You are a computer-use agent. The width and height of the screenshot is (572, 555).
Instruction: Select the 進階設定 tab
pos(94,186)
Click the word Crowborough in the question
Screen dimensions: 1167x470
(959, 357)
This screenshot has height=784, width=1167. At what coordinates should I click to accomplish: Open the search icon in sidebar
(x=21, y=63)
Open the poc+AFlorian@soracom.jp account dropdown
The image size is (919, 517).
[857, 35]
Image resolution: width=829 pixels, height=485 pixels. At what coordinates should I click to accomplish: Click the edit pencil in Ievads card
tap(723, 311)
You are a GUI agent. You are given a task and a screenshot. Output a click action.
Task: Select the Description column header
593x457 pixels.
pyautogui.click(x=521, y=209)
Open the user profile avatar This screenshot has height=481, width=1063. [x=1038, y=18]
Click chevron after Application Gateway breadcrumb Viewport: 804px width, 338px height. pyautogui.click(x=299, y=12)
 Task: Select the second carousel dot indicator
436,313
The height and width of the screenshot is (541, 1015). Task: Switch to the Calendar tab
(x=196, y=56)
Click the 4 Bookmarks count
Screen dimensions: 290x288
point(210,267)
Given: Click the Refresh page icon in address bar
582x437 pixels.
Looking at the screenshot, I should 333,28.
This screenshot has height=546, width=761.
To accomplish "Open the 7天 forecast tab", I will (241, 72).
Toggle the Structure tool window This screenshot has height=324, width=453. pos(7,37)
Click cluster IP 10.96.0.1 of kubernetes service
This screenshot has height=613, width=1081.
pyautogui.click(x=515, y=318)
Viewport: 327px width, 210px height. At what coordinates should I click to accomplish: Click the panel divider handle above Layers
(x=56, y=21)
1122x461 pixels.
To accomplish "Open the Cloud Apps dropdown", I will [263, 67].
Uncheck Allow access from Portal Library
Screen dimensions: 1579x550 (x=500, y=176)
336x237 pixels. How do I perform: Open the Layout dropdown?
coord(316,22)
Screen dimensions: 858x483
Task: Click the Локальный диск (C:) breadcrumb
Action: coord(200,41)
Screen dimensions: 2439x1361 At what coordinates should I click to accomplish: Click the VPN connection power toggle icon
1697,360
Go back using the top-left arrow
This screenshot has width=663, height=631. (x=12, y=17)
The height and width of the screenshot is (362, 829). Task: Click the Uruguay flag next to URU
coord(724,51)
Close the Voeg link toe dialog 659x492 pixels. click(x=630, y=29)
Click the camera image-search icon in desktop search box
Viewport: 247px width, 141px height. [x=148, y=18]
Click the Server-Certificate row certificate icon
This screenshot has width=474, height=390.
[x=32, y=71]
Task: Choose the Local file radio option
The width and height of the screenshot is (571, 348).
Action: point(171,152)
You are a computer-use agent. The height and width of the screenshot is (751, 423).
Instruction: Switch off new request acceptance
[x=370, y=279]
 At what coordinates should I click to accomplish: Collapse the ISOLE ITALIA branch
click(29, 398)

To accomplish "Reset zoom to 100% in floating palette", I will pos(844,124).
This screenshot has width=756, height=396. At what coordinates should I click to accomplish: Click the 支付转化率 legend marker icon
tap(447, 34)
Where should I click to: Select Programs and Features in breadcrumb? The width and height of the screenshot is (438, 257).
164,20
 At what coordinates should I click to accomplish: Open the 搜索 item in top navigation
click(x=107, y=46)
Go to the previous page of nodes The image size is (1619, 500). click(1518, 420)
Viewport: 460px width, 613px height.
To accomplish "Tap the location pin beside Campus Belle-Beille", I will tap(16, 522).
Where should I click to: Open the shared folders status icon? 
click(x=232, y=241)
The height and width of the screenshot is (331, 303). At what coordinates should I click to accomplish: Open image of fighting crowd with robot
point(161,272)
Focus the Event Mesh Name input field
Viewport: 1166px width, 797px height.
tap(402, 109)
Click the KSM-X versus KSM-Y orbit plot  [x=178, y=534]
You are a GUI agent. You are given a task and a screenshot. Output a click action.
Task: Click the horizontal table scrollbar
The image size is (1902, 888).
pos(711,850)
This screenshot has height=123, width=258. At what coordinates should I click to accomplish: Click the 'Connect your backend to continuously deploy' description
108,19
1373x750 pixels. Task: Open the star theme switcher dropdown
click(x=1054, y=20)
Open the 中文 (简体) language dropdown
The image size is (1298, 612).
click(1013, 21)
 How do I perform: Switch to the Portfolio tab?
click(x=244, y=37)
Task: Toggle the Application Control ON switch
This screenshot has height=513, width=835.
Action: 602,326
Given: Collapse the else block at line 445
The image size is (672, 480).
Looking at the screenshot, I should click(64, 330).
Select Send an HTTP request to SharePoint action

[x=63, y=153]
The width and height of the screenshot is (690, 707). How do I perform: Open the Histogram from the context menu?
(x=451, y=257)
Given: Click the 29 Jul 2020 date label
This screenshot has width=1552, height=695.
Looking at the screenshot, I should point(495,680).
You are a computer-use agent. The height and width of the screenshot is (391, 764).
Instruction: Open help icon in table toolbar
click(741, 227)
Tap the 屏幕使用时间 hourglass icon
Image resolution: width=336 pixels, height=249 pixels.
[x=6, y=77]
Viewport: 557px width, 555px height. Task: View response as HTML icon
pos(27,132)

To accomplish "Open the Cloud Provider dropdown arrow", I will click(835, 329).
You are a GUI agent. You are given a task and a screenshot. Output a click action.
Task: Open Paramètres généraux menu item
__________________________________________________
## Problem to solve:
Return all of the entries above word for word, keeping every character, number and line break as it stands.

## Expected answer:
You are a computer-use agent. The width and height of the screenshot is (572, 555).
Instruction: Select the 進階設定 tab
pos(94,186)
Click the word Crowborough in the question
Screen dimensions: 1167x470
(959, 357)
This screenshot has height=784, width=1167. At what coordinates should I click to accomplish: Open the search icon in sidebar
(x=21, y=63)
Open the poc+AFlorian@soracom.jp account dropdown
The image size is (919, 517).
[857, 35]
Image resolution: width=829 pixels, height=485 pixels. At what coordinates should I click to accomplish: Click the edit pencil in Ievads card
tap(723, 311)
You are a GUI agent. You are given a task and a screenshot. Output a click action.
Task: Select the Description column header
593x457 pixels.
pyautogui.click(x=521, y=209)
Open the user profile avatar This screenshot has height=481, width=1063. [x=1038, y=18]
Click chevron after Application Gateway breadcrumb Viewport: 804px width, 338px height. pyautogui.click(x=299, y=12)
 Task: Select the second carousel dot indicator
436,313
The height and width of the screenshot is (541, 1015). Task: Switch to the Calendar tab
(x=196, y=56)
Click the 4 Bookmarks count
Screen dimensions: 290x288
point(210,267)
Given: Click the Refresh page icon in address bar
582x437 pixels.
Looking at the screenshot, I should 333,28.
This screenshot has height=546, width=761.
To accomplish "Open the 7天 forecast tab", I will (241, 72).
Toggle the Structure tool window This screenshot has height=324, width=453. pos(7,37)
Click cluster IP 10.96.0.1 of kubernetes service
This screenshot has height=613, width=1081.
pyautogui.click(x=515, y=318)
Viewport: 327px width, 210px height. At what coordinates should I click to accomplish: Click the panel divider handle above Layers
(x=56, y=21)
1122x461 pixels.
To accomplish "Open the Cloud Apps dropdown", I will [263, 67].
Uncheck Allow access from Portal Library
Screen dimensions: 1579x550 (x=500, y=176)
336x237 pixels. How do I perform: Open the Layout dropdown?
coord(316,22)
Screen dimensions: 858x483
Task: Click the Локальный диск (C:) breadcrumb
Action: coord(200,41)
Screen dimensions: 2439x1361 At what coordinates should I click to accomplish: Click the VPN connection power toggle icon
1697,360
Go back using the top-left arrow
This screenshot has width=663, height=631. (x=12, y=17)
The height and width of the screenshot is (362, 829). Task: Click the Uruguay flag next to URU
coord(724,51)
Close the Voeg link toe dialog 659x492 pixels. click(x=630, y=29)
Click the camera image-search icon in desktop search box
Viewport: 247px width, 141px height. [x=148, y=18]
Click the Server-Certificate row certificate icon
This screenshot has width=474, height=390.
[x=32, y=71]
Task: Choose the Local file radio option
The width and height of the screenshot is (571, 348).
Action: point(171,152)
You are a computer-use agent. The height and width of the screenshot is (751, 423).
Instruction: Switch off new request acceptance
[x=370, y=279]
 At what coordinates should I click to accomplish: Collapse the ISOLE ITALIA branch
click(29, 398)

To accomplish "Reset zoom to 100% in floating palette", I will pos(844,124).
This screenshot has width=756, height=396. At what coordinates should I click to accomplish: Click the 支付转化率 legend marker icon
tap(447, 34)
Where should I click to: Select Programs and Features in breadcrumb? The width and height of the screenshot is (438, 257).
164,20
 At what coordinates should I click to accomplish: Open the 搜索 item in top navigation
click(x=107, y=46)
Go to the previous page of nodes The image size is (1619, 500). click(1518, 420)
Viewport: 460px width, 613px height.
To accomplish "Tap the location pin beside Campus Belle-Beille", I will tap(16, 522).
Where should I click to: Open the shared folders status icon? 
click(x=232, y=241)
The height and width of the screenshot is (331, 303). At what coordinates should I click to accomplish: Open image of fighting crowd with robot
point(161,272)
Focus the Event Mesh Name input field
Viewport: 1166px width, 797px height.
tap(402, 109)
Click the KSM-X versus KSM-Y orbit plot  [x=178, y=534]
You are a GUI agent. You are given a task and a screenshot. Output a click action.
Task: Click the horizontal table scrollbar
The image size is (1902, 888).
pos(711,850)
This screenshot has height=123, width=258. At what coordinates should I click to accomplish: Click the 'Connect your backend to continuously deploy' description
108,19
1373x750 pixels. Task: Open the star theme switcher dropdown
click(x=1054, y=20)
Open the 中文 (简体) language dropdown
The image size is (1298, 612).
click(1013, 21)
 How do I perform: Switch to the Portfolio tab?
click(x=244, y=37)
Task: Toggle the Application Control ON switch
This screenshot has height=513, width=835.
Action: 602,326
Given: Collapse the else block at line 445
The image size is (672, 480).
Looking at the screenshot, I should click(64, 330).
Select Send an HTTP request to SharePoint action

[x=63, y=153]
The width and height of the screenshot is (690, 707). How do I perform: Open the Histogram from the context menu?
(x=451, y=257)
Given: Click the 29 Jul 2020 date label
This screenshot has width=1552, height=695.
Looking at the screenshot, I should point(495,680).
You are a computer-use agent. The height and width of the screenshot is (391, 764).
Instruction: Open help icon in table toolbar
click(741, 227)
Tap the 屏幕使用时间 hourglass icon
Image resolution: width=336 pixels, height=249 pixels.
[x=6, y=77]
Viewport: 557px width, 555px height. Task: View response as HTML icon
pos(27,132)

To accomplish "Open the Cloud Provider dropdown arrow", I will click(835, 329).
You are a GUI agent. You are given a task and a screenshot. Output a click action.
Task: Open Paramètres généraux menu item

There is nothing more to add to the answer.